That Final Email From My Web Designer
Chances are you’re reading this on The Spritz Project website, which means the blog has launched successfully! You’ll realize in a matter of seconds that this post was obviously written before Blog Launch Day, but I still think it’s important to share. One of my goals with The Spritz Project is to give you all a glimpse at my thoughts and emotions throughout this brand building process. So here we go:
The Spritz Project website has been under construction by my fabulous developer, Megan of The Busy Bee, for just under two months. It’s been in the pipeline for just under four. What this means is it should come as no surprise when Megan emails me announcing the completion of the site. Basically, the below email shouldn’t cause much alarm:
“Thanks so much for these edits! I've made them all for you, my dear. The only things that are left are to add in your blog posts. Did you have any that you wanted to send over my way to upload? If not, just let me know if you have an estimated timeline on when they will be done :)“
But here’s the thing, it actually does spark quite a bit of alarm.

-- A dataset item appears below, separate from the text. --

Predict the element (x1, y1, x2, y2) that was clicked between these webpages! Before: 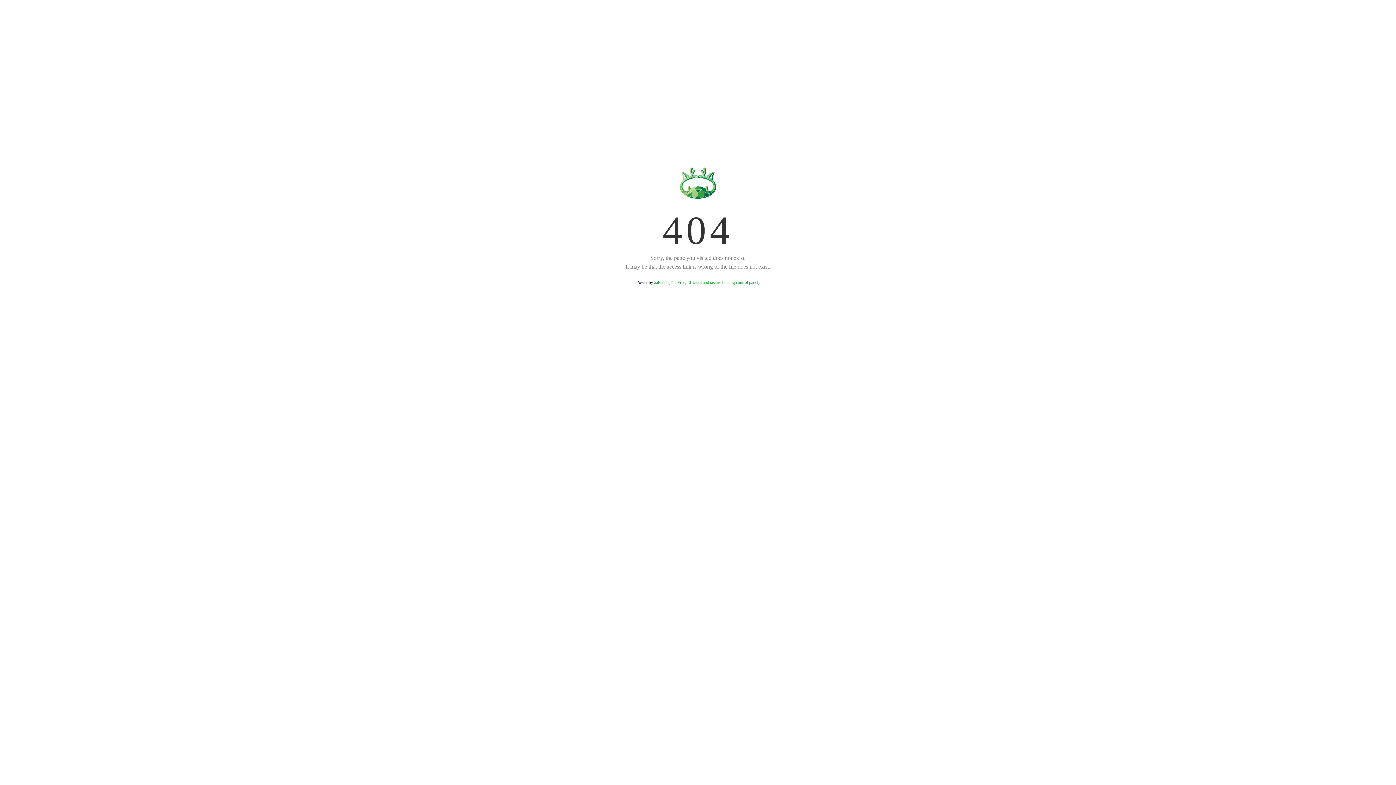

Now, don’t get me wrong, I’m super excited about the launch of The Spritz Project. This is something I’ve been talking about for months and something that I’m incredibly passionate about. It’s going to allow me to start a conversation about brand and business building that isn’t all too common.
So, you’re probably wondering, Anna, why are you freaking out?
I’m freaking out because once the site launches, I’m committed. The Spritz Project goes from being this lofty idea that sounds all well and good, to an actual reality. If I really got too overwhelmed I could pull the plug, say I got cold feet, and people would likely forget about my idea within a matter of days. At this point, The Spritz Project feels very non-committal. It’s like that boyfriend you’ve told everyone about, but nobody has actually met -- you could break up the next day and people simply wouldn’t care as much. Launching the website is like taking that next step in a relationship. I’m legitimizing my idea and sharing it with the world as an extension of myself.
Now, I’ll be frank: I know The Spritz Project isn’t going to be for everyone. And I’m perfectly comfortable with that. In fact, I’d be setting myself up for failure if I was striving for that.
The fear goes deeper than wanting people to like it...
I’m afraid that once I share The Spritz Project with the world I’ll grow to resent it.
I’ve been a perfectionist for as long as I can remember. If my final product isn’t perfect I slip into a super negative space. I get down on myself. I become overly critical to a point where I’m mean to myself. I can’t imagine anyone who would willingly welcome that kind of treatment into her life.
I also thrive in my routine. Because this whole new venture is still so new I haven’t had an opportunity to really nail down a routine. When I don’t have that routine to depend on, oftentimes I feel like I’m drowning. And, again, I can’t think of anyone who would be jazzed about a new reality that involves periods that invoke that feeling. (Yes, I’ve been well-intentioned and have attempted to establish one, but I’m realizing that it’s just too soon to really have the structure that I’m looking for. I’m just going to have to learn how to roll with the punches a little better than I’m used to until I establish some kind of rhythm.)
So because I’m being honest I have to share that I only have rough drafts of what I want to post. I’m only days away from Blog Launch Day and I essentially don’t have content to publish. I’ve told Megan that I will get it to her, but the problem is I don’t even know, myself, when I’ll be able to finalize the content I want to share. I’ve sat down to write a few times and the words just don’t flow. I’ve also procrastinated, doing other tasks for the brand that are so insignificant compared to blog content. I feel stuck and even somewhat frozen.
But I guess if I were to talk to someone wise about my feelings, they’d point out that my hesitation in launching The Spritz Project is based primarily in fear. At the end of the day I would be incredibly disappointed in myself if I let fear keep me from pursuing something so important to me. So what does that mean? I’m going to figure all of this out and it’s all going to be okay. (Yes, cliche, I know.)
Like I mentioned before, since you’re reading this online, I clearly walked through my fear. And more importantly, I proved to myself that even when feeling timid, I can do things that sometime feel impossible.